I've tried various awk
codes I've found online and I can't seem to get it to achieve my goal. below is the code I've been trying to massage and work that gets me the closes. At current the code is set up to try and populate just the booking ref
as I presume I can just rinse repeat it for the client
column. With this code I was able to get it to populate the booking ref
but it required me to move CAMPAIGN ID
to $1 and all it did was replace the values.
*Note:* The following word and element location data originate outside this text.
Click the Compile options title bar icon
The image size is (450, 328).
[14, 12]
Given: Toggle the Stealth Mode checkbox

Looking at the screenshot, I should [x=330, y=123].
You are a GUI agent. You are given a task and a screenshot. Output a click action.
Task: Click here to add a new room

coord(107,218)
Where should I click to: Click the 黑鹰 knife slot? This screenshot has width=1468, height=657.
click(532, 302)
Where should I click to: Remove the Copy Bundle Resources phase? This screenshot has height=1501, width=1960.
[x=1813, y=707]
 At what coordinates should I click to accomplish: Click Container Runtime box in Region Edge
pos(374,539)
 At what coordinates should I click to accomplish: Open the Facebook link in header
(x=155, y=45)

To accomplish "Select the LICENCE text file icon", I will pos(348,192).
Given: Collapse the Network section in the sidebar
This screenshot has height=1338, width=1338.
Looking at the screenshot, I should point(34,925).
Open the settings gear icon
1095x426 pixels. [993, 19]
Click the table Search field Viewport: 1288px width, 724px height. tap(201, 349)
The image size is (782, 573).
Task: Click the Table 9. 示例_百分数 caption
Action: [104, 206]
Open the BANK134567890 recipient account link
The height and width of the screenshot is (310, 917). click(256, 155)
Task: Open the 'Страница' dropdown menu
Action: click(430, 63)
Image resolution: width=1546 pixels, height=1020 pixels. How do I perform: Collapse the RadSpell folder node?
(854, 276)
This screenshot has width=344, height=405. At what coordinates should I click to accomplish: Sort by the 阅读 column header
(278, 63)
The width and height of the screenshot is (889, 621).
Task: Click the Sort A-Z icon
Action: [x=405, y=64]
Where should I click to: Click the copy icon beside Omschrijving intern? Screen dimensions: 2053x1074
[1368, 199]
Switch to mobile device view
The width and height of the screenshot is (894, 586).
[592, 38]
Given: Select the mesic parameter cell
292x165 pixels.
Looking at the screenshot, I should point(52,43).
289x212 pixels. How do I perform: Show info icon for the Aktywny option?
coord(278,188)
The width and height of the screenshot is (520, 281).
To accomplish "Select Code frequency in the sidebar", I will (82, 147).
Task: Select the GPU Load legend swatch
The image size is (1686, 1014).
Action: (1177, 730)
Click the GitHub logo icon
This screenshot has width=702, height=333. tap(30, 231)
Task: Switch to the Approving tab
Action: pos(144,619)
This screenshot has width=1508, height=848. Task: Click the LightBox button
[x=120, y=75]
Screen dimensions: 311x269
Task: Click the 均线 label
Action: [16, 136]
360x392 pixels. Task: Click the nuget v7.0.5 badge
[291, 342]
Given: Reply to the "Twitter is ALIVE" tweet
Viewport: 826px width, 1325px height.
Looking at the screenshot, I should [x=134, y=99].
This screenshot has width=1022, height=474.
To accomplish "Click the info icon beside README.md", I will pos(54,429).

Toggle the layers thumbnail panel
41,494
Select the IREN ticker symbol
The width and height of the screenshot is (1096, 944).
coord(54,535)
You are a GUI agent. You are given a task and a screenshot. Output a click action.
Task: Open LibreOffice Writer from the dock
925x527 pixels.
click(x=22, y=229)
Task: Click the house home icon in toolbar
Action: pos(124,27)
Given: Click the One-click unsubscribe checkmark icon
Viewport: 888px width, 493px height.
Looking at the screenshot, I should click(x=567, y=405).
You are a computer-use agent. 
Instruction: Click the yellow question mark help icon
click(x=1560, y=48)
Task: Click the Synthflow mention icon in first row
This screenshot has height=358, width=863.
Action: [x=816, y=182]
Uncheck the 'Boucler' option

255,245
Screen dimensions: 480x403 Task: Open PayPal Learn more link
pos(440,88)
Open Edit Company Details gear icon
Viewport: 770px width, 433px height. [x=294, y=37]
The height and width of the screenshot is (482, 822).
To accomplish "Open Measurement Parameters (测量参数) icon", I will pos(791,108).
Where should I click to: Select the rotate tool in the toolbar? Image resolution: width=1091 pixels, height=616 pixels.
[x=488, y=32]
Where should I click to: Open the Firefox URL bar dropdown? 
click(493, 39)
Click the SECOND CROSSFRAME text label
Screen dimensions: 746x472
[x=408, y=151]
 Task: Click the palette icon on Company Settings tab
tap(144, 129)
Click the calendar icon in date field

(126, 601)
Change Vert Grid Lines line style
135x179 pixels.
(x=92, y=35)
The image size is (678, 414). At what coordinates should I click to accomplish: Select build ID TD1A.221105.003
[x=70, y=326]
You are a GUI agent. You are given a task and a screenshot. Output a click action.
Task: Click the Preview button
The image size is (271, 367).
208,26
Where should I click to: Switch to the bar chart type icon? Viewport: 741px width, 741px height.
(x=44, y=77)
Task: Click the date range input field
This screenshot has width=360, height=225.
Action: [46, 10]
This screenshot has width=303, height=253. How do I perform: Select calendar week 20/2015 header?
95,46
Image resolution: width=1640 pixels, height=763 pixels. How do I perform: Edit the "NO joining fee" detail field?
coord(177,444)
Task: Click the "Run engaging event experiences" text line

NOTE: The order for file1.csv won't sync with file2.csv. All rows may be in a different order as shown in this example.
current code
awk -F"," -v OFS=',' 'BEGIN { while (getline < "fil2.csv") { f[$1] = $2; } } {print $0, f[$1] }' file1.csv
Can someone confirm where I'm going wrong with this code as I've tried altering the columns in this - and the file - without success? Maybe it's just how I'm understanding the code itself.